Zum Unternehmen: MIFcom wurde 2008 gegründet und gehört zu den führenden Systemherstellern leistungsstarker, persönlich konfigurierbarer PCs und Notebooks. Laut dem Münchner Unternehmen, liegt die Kernekopetenz in der Entwicklung von Computersystemen, die nach Kundenwunsch zusammengestellt werden und mit Wasserkühlungsoptionen sowie diversen Overclocking-Stufen aufwarten können. Dabei nutzt der Systembauer die Komponenten, die mit einer hohen Zuverlässigkeit punkten sollen und in den Tests besonders gut abschneiden. Der Zusammenbau der Systeme erfolgt mit einem hohen Qualitätsanspruch. Davon konnten wir uns bereits im jüngsten Komplett-PC-Review überzeugen.

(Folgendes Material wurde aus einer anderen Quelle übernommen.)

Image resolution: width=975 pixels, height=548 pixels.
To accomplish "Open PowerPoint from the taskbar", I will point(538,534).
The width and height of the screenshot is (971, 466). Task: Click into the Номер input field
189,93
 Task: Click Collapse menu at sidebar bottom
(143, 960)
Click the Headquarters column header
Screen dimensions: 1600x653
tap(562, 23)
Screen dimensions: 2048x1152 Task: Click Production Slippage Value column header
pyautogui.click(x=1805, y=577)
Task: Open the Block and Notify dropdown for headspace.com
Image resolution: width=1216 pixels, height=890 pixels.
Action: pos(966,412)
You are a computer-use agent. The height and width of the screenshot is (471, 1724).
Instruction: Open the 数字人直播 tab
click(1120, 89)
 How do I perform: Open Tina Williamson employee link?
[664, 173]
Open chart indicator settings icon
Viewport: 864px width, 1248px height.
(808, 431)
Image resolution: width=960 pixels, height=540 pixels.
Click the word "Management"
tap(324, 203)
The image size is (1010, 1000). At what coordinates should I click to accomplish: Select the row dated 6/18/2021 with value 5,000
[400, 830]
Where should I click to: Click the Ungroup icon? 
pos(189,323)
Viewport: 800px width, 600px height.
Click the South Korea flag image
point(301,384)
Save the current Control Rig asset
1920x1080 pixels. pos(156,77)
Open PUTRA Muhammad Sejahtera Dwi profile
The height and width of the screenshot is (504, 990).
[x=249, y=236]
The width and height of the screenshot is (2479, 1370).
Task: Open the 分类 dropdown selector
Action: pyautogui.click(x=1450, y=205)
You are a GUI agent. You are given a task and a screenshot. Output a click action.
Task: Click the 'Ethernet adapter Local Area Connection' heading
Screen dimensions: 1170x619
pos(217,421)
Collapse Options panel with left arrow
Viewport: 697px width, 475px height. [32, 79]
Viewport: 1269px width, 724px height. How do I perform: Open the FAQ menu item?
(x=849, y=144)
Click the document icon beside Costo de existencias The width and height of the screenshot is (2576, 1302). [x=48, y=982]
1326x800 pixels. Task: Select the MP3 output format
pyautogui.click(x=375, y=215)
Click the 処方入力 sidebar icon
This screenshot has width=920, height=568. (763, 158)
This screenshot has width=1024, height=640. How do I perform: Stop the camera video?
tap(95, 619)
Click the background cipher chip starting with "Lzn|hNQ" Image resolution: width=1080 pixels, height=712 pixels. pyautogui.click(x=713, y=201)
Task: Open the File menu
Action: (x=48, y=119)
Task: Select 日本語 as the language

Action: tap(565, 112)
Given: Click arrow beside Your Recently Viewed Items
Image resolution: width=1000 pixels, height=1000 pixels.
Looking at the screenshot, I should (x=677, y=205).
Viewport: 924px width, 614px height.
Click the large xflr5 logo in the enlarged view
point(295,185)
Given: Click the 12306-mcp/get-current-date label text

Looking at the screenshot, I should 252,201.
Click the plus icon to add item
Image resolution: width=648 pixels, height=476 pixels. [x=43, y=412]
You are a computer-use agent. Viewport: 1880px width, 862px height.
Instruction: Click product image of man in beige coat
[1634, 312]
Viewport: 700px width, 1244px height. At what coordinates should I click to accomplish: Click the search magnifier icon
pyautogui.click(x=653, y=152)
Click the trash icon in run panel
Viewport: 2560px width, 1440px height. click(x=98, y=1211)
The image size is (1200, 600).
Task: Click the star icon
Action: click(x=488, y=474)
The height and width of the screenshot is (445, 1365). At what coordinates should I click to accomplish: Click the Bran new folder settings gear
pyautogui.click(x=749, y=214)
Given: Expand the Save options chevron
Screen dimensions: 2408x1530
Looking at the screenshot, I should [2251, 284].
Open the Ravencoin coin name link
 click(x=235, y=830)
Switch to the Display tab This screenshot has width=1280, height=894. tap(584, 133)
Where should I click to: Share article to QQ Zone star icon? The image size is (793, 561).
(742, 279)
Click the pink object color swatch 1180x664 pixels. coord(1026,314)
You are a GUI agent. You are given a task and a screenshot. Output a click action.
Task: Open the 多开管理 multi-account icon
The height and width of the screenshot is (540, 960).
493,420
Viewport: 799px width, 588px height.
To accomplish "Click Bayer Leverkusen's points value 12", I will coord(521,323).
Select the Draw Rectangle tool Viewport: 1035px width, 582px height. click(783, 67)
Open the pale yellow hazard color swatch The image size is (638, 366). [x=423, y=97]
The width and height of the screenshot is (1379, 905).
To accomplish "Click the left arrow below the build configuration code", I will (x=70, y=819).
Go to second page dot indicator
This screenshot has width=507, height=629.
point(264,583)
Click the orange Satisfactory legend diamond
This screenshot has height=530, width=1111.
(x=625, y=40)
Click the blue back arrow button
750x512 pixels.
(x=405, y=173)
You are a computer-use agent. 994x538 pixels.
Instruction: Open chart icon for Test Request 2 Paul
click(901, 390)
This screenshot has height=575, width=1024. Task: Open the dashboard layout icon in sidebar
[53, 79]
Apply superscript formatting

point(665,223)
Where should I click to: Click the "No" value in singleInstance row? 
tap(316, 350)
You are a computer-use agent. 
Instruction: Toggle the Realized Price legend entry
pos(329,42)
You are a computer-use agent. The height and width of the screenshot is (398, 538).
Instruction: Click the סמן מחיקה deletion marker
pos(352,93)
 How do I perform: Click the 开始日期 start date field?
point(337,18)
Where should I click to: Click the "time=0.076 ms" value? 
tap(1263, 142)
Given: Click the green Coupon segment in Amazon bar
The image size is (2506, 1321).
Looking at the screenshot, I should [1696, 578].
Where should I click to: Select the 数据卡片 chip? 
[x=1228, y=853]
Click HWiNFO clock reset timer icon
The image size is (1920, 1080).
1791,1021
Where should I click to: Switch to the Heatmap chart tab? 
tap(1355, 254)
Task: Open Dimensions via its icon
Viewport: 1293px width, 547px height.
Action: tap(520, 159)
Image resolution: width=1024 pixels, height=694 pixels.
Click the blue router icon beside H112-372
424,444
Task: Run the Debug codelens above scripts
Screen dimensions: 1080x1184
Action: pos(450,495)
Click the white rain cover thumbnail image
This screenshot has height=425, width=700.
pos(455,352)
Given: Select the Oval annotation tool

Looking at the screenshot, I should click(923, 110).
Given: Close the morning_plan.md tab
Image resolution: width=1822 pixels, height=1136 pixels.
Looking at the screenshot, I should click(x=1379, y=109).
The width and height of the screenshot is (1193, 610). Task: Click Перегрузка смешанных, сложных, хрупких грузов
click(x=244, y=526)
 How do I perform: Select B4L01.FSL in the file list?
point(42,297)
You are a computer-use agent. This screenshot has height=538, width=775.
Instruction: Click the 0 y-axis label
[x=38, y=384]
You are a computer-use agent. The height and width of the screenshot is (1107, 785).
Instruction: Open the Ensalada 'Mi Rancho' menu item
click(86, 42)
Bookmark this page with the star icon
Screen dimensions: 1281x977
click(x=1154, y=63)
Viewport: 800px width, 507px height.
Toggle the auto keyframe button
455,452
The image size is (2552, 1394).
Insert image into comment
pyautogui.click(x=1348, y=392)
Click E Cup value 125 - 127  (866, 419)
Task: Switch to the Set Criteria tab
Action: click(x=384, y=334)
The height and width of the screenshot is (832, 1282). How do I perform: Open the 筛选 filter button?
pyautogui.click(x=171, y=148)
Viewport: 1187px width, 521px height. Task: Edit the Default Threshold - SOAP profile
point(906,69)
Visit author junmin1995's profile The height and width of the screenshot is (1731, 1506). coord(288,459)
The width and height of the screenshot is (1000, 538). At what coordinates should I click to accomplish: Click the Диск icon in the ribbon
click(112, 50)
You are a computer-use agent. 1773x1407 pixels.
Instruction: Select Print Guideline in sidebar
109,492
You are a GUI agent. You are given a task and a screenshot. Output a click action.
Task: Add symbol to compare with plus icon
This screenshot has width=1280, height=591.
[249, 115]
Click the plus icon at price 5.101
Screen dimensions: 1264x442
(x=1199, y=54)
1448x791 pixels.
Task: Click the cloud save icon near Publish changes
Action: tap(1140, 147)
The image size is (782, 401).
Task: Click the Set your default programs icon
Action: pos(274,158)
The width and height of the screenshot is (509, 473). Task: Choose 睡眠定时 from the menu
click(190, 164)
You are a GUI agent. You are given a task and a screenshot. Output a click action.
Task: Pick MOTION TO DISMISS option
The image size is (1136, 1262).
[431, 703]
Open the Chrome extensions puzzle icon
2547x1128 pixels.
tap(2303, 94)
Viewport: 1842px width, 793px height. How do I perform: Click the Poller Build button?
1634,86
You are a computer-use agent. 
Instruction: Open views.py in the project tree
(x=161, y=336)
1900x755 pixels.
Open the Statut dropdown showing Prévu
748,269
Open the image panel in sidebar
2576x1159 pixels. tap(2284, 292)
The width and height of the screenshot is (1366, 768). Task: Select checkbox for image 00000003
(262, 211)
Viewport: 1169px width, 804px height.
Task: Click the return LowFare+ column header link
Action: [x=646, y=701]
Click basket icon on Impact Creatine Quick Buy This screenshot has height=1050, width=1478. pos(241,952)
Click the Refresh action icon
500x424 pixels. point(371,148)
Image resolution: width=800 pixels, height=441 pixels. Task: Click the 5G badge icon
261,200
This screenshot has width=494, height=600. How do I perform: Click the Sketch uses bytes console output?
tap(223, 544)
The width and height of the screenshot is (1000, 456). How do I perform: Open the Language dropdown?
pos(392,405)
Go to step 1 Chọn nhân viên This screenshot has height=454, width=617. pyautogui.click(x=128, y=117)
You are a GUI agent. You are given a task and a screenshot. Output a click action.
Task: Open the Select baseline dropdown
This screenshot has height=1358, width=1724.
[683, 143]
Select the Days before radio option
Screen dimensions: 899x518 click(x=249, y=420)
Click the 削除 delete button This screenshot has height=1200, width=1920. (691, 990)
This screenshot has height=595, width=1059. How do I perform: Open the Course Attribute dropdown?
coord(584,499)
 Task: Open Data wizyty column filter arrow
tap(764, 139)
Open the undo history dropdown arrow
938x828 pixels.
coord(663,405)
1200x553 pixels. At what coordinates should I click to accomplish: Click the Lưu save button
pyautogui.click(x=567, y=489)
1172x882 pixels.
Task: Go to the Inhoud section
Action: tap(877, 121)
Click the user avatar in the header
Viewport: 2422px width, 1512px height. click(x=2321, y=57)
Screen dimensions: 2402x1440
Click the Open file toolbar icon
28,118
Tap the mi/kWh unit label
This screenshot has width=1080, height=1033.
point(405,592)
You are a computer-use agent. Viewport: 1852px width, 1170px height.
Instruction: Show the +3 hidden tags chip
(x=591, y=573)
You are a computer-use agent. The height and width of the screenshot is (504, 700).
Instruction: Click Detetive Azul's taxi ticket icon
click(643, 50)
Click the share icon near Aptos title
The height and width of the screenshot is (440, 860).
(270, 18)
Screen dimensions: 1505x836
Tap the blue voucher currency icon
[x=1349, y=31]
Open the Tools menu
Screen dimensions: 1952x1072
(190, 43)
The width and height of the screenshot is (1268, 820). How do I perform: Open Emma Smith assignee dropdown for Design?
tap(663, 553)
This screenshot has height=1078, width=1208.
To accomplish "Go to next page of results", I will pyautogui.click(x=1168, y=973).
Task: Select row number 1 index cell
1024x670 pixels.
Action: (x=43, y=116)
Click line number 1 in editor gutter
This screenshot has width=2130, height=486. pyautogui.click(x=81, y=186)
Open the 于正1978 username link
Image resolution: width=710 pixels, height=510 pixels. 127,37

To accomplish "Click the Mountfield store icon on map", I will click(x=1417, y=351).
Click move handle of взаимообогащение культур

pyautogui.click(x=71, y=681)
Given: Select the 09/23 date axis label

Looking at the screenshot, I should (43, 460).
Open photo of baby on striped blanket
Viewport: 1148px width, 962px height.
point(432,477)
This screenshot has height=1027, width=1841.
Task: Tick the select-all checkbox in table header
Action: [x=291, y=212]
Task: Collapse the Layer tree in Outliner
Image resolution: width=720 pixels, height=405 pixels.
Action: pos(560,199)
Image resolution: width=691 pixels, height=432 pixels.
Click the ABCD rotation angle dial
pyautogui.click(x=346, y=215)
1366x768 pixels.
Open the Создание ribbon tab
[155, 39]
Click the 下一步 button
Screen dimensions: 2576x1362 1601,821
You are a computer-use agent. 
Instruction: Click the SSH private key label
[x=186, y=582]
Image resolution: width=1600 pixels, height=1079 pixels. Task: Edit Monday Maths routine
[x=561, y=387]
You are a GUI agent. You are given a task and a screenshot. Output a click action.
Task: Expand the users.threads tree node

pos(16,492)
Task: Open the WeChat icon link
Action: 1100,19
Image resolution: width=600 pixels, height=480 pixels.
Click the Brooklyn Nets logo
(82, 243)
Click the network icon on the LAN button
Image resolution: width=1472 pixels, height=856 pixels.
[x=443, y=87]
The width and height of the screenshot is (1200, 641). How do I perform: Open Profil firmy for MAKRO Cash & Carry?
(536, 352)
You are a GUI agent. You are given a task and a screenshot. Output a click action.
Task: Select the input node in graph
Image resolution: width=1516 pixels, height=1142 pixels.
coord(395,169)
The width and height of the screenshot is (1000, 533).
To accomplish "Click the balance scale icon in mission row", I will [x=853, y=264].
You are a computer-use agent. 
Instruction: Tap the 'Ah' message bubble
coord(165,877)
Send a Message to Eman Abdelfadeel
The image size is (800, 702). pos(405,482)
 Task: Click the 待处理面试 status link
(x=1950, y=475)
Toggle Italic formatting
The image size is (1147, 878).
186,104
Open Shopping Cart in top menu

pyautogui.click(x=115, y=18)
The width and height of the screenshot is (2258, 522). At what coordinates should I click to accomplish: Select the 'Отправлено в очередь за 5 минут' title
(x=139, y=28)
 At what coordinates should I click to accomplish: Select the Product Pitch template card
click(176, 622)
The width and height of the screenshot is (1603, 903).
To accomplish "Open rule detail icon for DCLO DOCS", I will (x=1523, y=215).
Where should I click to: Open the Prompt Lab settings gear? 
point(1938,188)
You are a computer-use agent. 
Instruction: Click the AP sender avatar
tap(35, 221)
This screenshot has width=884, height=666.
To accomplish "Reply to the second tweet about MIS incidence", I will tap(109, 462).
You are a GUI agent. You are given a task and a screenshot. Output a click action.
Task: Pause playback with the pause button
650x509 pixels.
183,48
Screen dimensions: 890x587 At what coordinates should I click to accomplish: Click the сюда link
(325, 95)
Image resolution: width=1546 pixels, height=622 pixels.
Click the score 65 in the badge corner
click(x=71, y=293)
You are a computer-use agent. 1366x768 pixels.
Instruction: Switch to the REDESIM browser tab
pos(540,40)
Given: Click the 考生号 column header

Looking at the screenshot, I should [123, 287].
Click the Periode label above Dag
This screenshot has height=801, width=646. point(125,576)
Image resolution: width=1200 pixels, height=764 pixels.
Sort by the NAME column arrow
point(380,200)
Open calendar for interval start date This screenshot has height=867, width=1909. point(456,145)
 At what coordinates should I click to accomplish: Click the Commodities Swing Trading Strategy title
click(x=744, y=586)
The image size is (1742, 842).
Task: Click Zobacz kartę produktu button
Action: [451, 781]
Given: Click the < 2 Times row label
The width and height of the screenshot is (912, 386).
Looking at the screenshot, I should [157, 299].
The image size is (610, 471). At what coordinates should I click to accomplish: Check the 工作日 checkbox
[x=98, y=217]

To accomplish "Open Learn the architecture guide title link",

Die dabei getestete Battlebox überzeugte mit einer ordentlichen Verarbeitung und hohen Leistung.

MIFcom arbeitet laut eigener Aussage außerdem eng mit den Partnern zusammen, wodurch beispielsweise spezielle BIOS-Versionen eingesetzt werden können, die bereits vor dem offiziellen Release diverse Bugs beheben oder besondere Kundenwünsche erfüllen. 

Wer also wenig Zeit hat oder nicht das nötige Know-How im Umgang mit Hardware aufbringen kann, ist sicherlich gut beraten, das Wunsch-System von solch professionellen Unternehmen erstellen zu lassen. Ein selbstständiger Zusammenbau spart hingegen Geld, erfordert aber Geschick und einen Überblick über die aktuelle Situation am Hardware-Markt.